FLICKR, ROBERT CUDMOREIrrespective of whether a scientist reaches the peak of her career early or late in life, the overall impact of her papers remains relatively steady, according to a study published in Science today (November 3). This consistent impact level—or Q value—can be determined with as few as 10 papers, and used to predict a scientist’s future achievements, according to the authors.
“It has been suggested that you’re more creative when you’re young, so you can expect to have your highest impact [paper] when you’re younger, but actually what the [researchers] show is that people can produce their highest impact work at any stage of their individual careers, as long as they are productive,” said Stasa Milojevic an informatician at Indiana University in Bloomington who was not involved in the work. “I think, for most people, that would be encouraging [because] until the very last paper, there is hope.”
On the other hand, Milojevic added, the finding that a researcher’s impact is stable, “is a bit more negative,” meaning that if an early-career scientist’s Q value is low, they are unlikely to have a really big impact over the long term. “They are not going to be Madonna,” she said.
The number of papers produced and citations garnered by a scientist are commonly used metrics—often distilled into a measure called the h-index—for assessing that person’s research performance. As such, these measures influence decisions such as who to hire, who to give tenure and, increasingly, who to fund.
“But there is a flaw,” said Roberta Sinatra of the Central European University in Budapest, who led the new study. “If I hire a scientist because of her h-index, I am implicitly making an assumption that somehow this is a promise of future performance,” she said. But in fact little is known about how a scientist’s impact changes over her career.

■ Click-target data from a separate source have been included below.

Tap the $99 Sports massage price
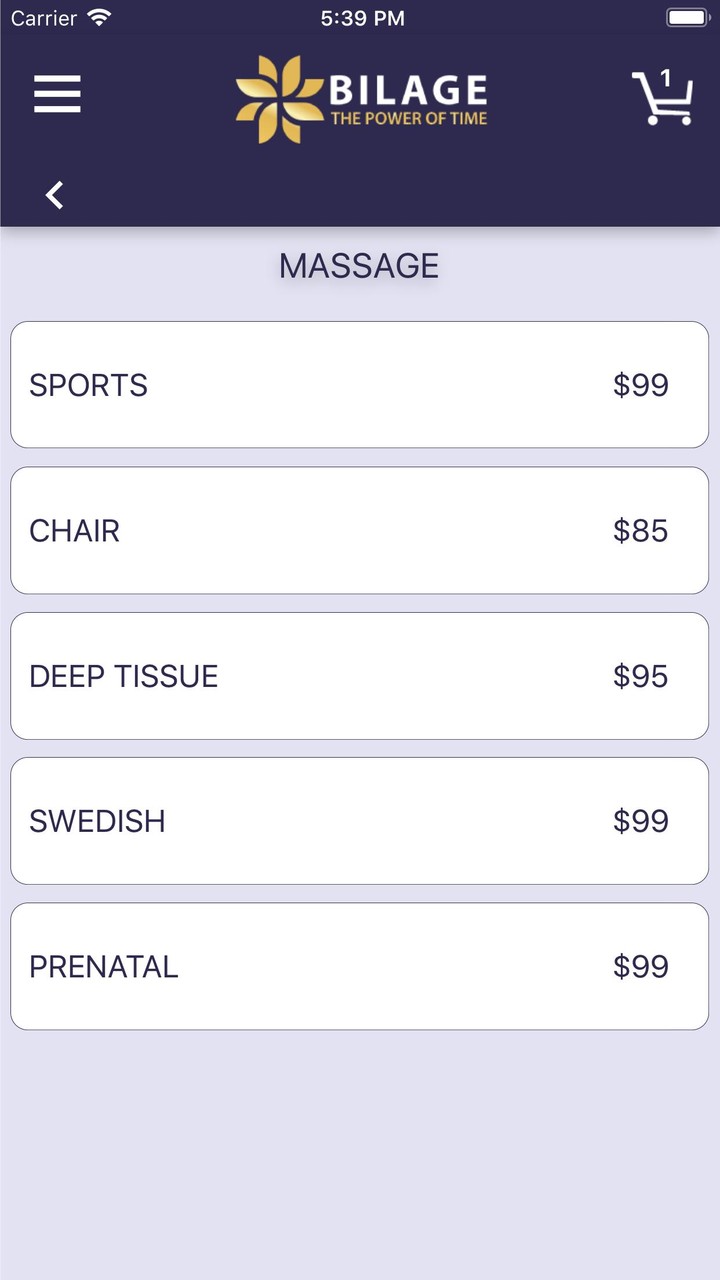This screenshot has width=720, height=1280. click(640, 385)
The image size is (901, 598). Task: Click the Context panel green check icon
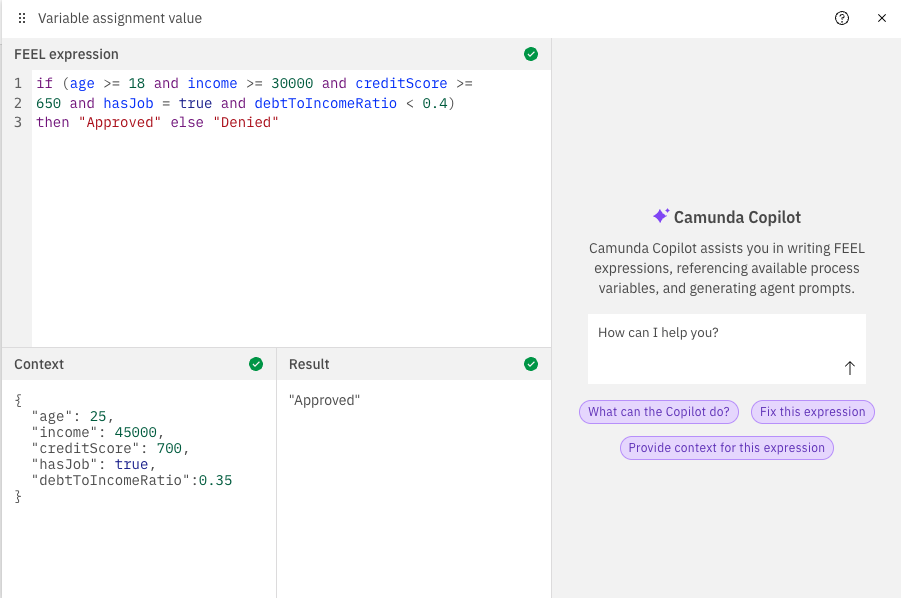coord(256,364)
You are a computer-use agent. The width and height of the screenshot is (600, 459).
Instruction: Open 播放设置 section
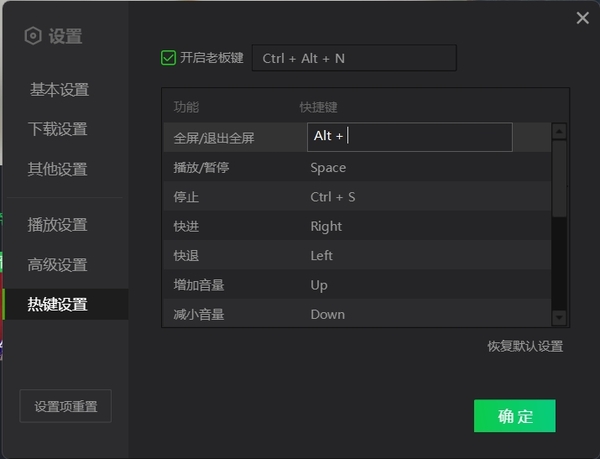[x=58, y=225]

Sinatra and colleagues therefore wanted to understand how an individual’s success or career impact evolves. “In particular, we were interested in big discoveries,” she said. “Can we predict when a scientist will make the best discovery of her life? And how big will that be?”
The team gathered publication data on thousands of individual scientists in seven disciplines with careers spanning at least a decade. For each of these scientists’ papers, the impact was determined as the cumulative citations obtained after 10 years.
Sinatra’s team discovered that the highest impact paper for any scientist, regardless of discipline or career length, is randomly distributed within that person’s list of publications. That is, it has equal probability of being published first, last, or anywhere between.
By averaging the calculated impacts of all publications from individual scientists, the team discovered that some scientists tend to have an overall higher Q value than others. This Q value shares similarities to the impact indicator, µ, described last year in PLOS ONE by Luís Nunes Amaral of Northwestern University and colleagues.
The stability of a given scientist’s Q value means that papers published early in a career can predict the success of those published later. Such early Q values could also predict subsequent Nobel Prize-winners, Sinatra and colleagues showed.
“This constant level of quality [Q]. . . is a fairly profound finding,” said John Walsh of Georgia Tech who did not participate in the study. “It basically argues that there is no learning. You’re just as good as you are.”
It is not yet clear what determines Q. It could be where the person studied, his technical abilities, his communication skills, IQ, gender, or something else. “My intuition is that it is a combination of many factors,” Sinatra said.
It is also important to remember that Q is a measure of impact or success—defined by citation records—and not necessarily of scientific prowess, said Sinatra. To make an analogy, she said, “Kim Kardashian, she’s successful, certainly, but we cannot say that that’s down to the quality of her performance.”
R. Sinatra et al., Quantifying the evolution of individual scientific impact,” Science, doi:10.1126/science.aaf5239, 2016.